Cadrage : Vol au-dessus de la RAM

Apparemment, l’avion de la RAM maintient le cap normalement dans le ciel chargé de l’aviation mondiale depuis les attentats du 11 septembre. Sauf qu’à son bord, le climat et la situation du personnel ne sont pas au beau fixe pour maintenir la stabilité de l’appareil dans ces zones de turbulence. D’autant plus que le fossé s’est élargi entre la cabine de bord et le reste de l’avion pour que le personnel naviguant et les techniciens observent une grève de quarante-huit heures .
Cet ultime recours s’est produit après deux ans de tiraillements larvés entre la direction et les diverses associations du personnel qui n’ont pas cessé de s’accroître. Faute de concessions de part et d’autre, voire par la faute du durcissement des positions des uns et des autres, un climat de méfiance s’est installé entre les deux parties. À tel point que tout acte est assimilé à un chantage et que toute décision est interprétée comme une répression. Dans pareille situation, il est fréquent que les employés en fassent les frais et que des directeurs en fassent trop. La situation n’est pas pour autant inextricable, pour peu que le dialogue prime sur toute autre considération mercantile, revancharde ou personnelle.

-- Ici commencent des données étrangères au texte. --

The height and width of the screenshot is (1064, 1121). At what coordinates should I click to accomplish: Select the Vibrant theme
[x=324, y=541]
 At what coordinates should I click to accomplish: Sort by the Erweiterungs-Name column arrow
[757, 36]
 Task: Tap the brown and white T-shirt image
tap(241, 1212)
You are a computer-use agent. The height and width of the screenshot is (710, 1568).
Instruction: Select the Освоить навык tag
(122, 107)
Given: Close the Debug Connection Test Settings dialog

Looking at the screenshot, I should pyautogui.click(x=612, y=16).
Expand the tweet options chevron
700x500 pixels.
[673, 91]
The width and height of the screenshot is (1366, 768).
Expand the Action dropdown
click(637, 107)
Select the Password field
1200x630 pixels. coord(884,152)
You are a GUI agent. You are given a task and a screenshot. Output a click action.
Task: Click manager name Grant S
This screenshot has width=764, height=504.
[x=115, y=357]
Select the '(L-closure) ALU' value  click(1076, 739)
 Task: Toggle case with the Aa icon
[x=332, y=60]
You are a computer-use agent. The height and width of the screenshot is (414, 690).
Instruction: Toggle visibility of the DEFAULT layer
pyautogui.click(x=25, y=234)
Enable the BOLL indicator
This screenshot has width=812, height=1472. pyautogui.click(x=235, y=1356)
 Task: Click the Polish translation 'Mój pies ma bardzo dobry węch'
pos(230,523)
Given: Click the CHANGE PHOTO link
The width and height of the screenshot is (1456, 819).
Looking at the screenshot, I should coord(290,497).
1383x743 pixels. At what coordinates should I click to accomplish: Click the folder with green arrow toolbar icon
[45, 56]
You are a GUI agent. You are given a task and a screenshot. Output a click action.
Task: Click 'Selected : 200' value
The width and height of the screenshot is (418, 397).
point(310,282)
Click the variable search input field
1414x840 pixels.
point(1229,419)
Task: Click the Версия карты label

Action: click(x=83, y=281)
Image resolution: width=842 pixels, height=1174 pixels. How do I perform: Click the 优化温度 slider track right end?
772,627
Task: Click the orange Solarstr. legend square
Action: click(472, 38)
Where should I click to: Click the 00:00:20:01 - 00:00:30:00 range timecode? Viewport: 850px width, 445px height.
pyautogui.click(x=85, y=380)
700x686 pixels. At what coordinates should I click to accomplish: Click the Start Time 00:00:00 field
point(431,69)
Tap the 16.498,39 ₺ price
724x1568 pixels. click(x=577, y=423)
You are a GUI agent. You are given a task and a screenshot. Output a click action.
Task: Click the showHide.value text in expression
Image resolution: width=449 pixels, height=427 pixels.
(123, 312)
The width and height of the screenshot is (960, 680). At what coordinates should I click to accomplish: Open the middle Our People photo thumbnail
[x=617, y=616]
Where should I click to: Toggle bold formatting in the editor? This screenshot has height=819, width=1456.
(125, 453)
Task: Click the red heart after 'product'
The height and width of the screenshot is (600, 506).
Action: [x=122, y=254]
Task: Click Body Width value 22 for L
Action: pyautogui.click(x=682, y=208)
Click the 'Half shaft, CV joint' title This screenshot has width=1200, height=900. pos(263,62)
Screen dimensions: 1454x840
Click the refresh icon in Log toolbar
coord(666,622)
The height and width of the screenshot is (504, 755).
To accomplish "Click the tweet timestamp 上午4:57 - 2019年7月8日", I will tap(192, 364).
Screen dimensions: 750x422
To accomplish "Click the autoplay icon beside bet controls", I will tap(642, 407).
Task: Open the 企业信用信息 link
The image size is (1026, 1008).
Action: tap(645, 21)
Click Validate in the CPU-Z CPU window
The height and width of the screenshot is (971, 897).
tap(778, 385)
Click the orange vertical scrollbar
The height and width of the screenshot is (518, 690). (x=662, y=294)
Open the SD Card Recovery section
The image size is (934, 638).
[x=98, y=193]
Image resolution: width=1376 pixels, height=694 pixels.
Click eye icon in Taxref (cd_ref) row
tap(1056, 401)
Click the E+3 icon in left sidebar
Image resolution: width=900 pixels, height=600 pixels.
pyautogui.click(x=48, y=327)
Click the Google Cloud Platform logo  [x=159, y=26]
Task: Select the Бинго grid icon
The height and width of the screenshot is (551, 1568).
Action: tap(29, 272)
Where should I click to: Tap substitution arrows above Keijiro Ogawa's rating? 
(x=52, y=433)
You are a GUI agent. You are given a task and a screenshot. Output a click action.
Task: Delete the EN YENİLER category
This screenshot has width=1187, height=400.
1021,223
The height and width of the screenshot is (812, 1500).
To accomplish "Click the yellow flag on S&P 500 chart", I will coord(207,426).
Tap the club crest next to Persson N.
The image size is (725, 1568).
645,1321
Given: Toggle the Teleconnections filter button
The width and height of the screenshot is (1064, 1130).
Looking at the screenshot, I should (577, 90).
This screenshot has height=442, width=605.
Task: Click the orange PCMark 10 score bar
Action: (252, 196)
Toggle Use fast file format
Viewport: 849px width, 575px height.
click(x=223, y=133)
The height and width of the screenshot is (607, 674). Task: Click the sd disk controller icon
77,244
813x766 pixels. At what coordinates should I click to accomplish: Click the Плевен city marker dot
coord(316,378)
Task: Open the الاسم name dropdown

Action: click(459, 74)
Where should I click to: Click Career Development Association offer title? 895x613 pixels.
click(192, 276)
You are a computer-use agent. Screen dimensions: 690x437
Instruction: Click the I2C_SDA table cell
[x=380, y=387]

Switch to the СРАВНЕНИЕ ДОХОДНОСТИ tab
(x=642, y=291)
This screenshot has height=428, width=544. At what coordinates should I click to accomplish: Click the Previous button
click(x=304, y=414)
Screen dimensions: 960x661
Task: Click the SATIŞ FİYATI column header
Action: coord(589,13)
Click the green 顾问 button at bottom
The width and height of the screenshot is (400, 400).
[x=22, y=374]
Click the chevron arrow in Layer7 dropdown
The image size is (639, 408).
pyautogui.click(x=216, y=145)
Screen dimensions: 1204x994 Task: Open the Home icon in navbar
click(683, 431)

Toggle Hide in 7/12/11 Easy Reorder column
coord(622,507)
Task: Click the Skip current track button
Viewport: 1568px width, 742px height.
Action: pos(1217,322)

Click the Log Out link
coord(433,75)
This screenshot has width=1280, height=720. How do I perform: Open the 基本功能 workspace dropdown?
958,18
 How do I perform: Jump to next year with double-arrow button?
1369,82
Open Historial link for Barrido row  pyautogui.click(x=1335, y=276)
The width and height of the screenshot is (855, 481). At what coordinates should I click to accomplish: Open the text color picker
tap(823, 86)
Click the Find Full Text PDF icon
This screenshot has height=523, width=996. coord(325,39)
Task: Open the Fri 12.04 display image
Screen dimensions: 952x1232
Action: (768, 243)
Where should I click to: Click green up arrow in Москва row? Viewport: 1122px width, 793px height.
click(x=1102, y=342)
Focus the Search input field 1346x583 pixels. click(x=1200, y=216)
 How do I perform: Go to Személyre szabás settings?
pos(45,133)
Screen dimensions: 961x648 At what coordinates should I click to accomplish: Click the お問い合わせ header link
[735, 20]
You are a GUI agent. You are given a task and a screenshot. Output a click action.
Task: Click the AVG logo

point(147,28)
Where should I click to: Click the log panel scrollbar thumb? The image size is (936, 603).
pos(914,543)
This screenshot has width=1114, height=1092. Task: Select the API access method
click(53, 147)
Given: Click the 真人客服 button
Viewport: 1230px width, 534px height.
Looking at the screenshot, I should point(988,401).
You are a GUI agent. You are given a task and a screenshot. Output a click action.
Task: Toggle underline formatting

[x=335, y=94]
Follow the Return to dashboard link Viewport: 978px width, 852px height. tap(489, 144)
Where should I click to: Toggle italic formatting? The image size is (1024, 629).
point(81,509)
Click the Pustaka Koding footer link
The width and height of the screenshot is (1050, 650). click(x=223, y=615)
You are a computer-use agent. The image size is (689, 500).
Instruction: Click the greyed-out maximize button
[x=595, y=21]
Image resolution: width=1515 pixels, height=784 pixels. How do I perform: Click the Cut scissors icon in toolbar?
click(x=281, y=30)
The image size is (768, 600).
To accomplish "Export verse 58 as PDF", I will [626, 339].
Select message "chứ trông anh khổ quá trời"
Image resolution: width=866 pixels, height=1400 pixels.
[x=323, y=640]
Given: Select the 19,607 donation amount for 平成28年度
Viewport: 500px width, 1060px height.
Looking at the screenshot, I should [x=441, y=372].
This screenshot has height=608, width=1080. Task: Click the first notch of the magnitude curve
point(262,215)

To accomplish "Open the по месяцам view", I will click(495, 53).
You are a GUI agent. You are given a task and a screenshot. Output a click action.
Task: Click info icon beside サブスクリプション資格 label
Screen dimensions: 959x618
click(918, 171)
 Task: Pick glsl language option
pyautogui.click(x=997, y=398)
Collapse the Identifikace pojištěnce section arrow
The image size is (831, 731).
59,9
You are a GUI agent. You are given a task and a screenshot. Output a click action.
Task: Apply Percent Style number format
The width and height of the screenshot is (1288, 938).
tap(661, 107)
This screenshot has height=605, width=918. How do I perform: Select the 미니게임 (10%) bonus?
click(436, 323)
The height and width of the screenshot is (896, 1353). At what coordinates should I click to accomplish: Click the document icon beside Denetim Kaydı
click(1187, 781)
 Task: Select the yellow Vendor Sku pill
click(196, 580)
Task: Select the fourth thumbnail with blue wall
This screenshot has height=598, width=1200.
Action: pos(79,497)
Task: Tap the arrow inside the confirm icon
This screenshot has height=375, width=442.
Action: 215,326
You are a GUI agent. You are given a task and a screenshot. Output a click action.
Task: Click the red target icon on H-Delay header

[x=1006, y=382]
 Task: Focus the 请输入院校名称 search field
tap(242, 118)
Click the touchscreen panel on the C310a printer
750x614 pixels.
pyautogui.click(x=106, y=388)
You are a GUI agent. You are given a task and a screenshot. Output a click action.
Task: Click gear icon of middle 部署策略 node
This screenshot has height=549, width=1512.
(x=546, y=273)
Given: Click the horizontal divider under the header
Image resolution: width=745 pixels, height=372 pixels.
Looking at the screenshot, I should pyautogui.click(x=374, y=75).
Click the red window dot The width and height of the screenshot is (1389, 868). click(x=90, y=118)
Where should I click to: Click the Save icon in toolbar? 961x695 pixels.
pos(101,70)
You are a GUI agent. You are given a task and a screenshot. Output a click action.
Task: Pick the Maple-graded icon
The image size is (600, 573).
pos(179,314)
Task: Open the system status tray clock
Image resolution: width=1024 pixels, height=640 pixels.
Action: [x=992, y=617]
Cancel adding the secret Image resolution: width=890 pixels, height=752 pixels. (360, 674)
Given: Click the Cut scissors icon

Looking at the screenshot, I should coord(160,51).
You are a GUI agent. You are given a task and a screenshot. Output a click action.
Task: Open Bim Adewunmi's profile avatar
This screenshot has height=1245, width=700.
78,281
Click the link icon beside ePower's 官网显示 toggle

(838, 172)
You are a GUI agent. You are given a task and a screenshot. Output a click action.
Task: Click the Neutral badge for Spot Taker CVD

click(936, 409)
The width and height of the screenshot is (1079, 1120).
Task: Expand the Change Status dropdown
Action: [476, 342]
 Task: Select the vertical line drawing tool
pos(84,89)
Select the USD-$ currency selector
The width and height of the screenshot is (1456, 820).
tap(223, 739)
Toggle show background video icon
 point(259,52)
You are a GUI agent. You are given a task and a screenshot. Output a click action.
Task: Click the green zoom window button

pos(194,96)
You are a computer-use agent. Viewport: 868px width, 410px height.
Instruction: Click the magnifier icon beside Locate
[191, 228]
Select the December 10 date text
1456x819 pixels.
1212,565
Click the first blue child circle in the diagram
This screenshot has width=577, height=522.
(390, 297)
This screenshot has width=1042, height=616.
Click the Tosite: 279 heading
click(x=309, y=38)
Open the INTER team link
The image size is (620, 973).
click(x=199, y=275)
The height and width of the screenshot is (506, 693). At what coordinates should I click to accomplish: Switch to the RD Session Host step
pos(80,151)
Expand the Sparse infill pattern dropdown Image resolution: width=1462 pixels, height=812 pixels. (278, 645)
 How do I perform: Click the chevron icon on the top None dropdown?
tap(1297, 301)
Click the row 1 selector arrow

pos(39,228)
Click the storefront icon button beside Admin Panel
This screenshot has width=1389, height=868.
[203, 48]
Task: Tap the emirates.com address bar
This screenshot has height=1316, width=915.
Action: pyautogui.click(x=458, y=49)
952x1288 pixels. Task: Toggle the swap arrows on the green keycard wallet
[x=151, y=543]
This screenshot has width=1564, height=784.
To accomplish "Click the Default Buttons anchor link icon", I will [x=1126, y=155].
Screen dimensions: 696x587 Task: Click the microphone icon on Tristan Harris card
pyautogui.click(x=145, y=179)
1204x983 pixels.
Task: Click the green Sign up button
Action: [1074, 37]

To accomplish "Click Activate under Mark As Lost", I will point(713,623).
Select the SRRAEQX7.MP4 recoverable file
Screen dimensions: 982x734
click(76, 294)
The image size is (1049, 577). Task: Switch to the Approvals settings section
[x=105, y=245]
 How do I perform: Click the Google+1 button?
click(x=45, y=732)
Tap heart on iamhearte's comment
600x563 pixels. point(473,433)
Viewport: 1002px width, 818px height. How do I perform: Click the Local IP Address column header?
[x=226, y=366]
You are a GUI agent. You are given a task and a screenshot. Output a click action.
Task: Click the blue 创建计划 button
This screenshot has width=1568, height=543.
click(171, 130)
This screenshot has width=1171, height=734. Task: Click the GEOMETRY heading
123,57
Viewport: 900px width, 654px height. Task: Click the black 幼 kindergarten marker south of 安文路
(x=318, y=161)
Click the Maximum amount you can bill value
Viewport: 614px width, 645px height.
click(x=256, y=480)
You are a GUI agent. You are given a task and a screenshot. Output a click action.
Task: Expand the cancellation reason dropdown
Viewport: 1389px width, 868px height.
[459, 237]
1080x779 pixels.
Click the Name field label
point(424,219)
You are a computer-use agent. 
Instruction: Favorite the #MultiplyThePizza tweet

L’avenir de la compagnie concerne toutes les composantes du personnel, y compris la direction, qui a en charge d’honorer le contrat-programme qu’elle a signé avec le gouvernement. Mais le respect de cet accord ne peut se réaliser sans l’apport essentiel du personnel avec lequel la direction a signé un protocole d’accord qui est aussi important que le contrat-programme. Or il s’est avéré que la direction de la RAM mise tout sur son contrat avec le gouvernement et oublie son engagement avec son personnel. Voire, et c’est là où le bât blesse, certains des 23 directeurs de la compagnie font tout pour envenimer la situation. Outre les licenciements et les suspensions de certains agents, certains agissements de la direction frisent l’acharnement beaucoup plus que l’application des règlements. C’est un cercle vicieux qui ne peut que détériorer une situation déjà explosive, d’autant plus que le personnel est de plus en plus convaincu qu’il n’existe plus de visibilité pour l’entreprise. L’ensemble des agents est même inquiet de la stratégie tracée par la direction qui, faute de privatisation déclarée, est en voie d’un démantèlement progressif de ses plus importantes structures. Des pans entiers d’activités comme l’entretien technique des avions, la vente à bord, la sécurité et le gardiennage font de plus en plus l’objet de cession, de sous-traitance ou de filialisation.
Face au changement de cap au sol, les inquiétudes du personnel sont légitimes et c’est à la direction de démontrer qu’elles ne sont pas fondées. D’abord par un dialogue franc et responsable qui élude le ton des communiqués et des communiqués contradictoires et qui verse dans le concret. Et le concret prête heureusement à l’optimisme puisque la RAM n’a pas trop souffert de la crise de l’aviation internationale engendrée par les attentats du 11 septembre.
Contrairement à la plupart des compagnies aériennes internationales, la RAM n’a pas enregistré de déficit pendant l’exercice 2000-2001. Mieux encore, la compagnie a amélioré son chiffre d’affaires, maintenu son taux de remplissage et seul le trafic a connu une baisse minime de 1,3 %. C’est dire que tous les ingrédients existent pour trouver un compromis valable entre les revendications des salariés et les potentialités de l’entreprise.